O caso remonta a 28 de setembro de 2015, quando agentes do Grupo de Intervenção Rápida (GIR) realizaram uma operação de revista que, segundo a decisão, foi marcada por agressões físicas, psicológicas e tratamento degradante. A ação foi autorizada por um juiz com base no relato de um detento sobre supostas ameaças internas. No entanto, conforme a sentença, não houve investigação prévia e nenhum objeto ilícito foi encontrado durante a operação.
As provas reunidas no processo apontam que cerca de 240 presos foram submetidos a violência por aproximadamente duas horas e meia. Relatos indicam que cerca de 40 agentes atuaram sem resistência dos detentos, utilizando socos, chutes, cassetetes, disparos de balas de borracha e práticas como o chamado “corredor polonês”. Ao menos 14 presos apresentaram lesões corporais compatíveis entre si, principalmente nas costas e nádegas — o que, segundo a juíza, indica agressões com os detentos já rendidos.
Entre as vítimas estavam um idoso e um cadeirante, também lesionados. Ao final da operação, nenhum preso foi responsabilizado por falta grave, sendo apreendidos apenas itens como cachimbos artesanais, baralhos e uma moeda.
O Estado alegou que a atuação foi legal e proporcional, mas a Justiça considerou que laudos periciais e depoimentos afastaram essa versão. A sentença destacou que houve violação da integridade física e moral de pessoas sob custódia estatal, caracterizando responsabilidade objetiva do Estado.
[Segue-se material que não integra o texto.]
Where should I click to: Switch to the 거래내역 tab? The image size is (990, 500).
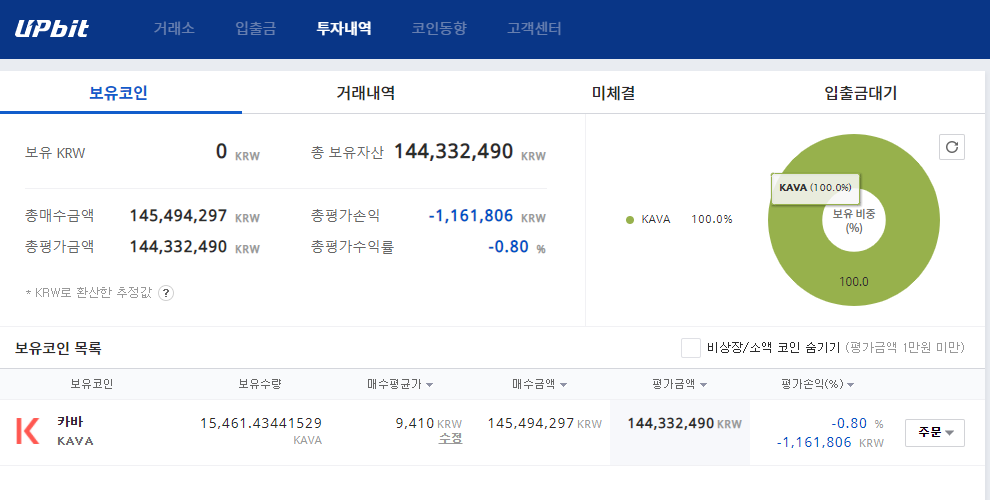point(365,93)
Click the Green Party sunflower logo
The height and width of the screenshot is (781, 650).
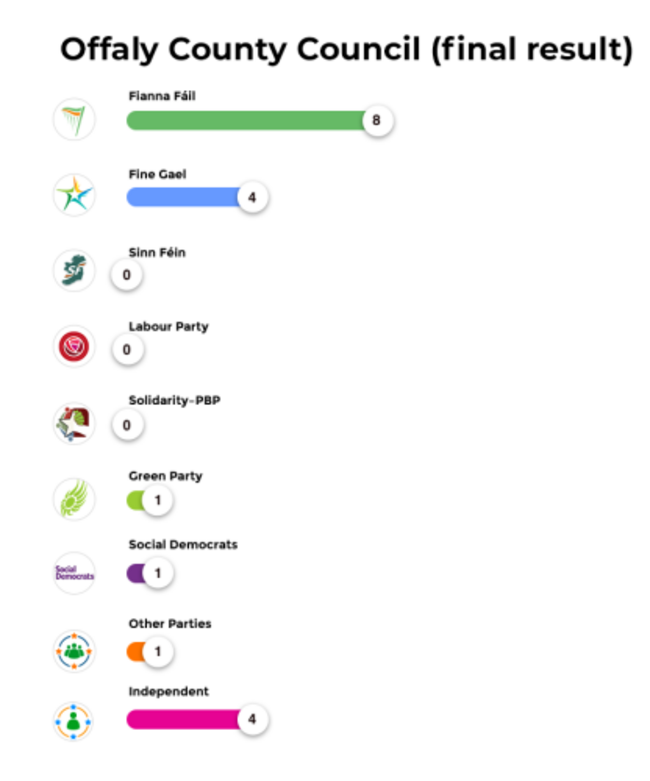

Além da condenação financeira, a decisão reconheceu dano moral coletivo, entendendo que a prática de tortura ultrapassa as vítimas diretas e atinge valores fundamentais da sociedade. O valor da indenização será destinado ao Fundo Estadual de Defesa dos Interesses Difusos (FID).
O caso também ganhou dimensão internacional ao ser aceito pelo Comitê contra a Tortura da ONU, sendo apontado como o primeiro envolvendo o sistema prisional brasileiro a chegar à instância. Para a Justiça, a condenação tem caráter reparatório e pedagógico, visando evitar a repetição de práticas semelhantes.
A Procuradoria Geral do Estado informou que ainda não foi intimada da decisão, que tramita sob segredo de Justiça devido à sensibilidade das informações e à necessidade de proteger as vítimas.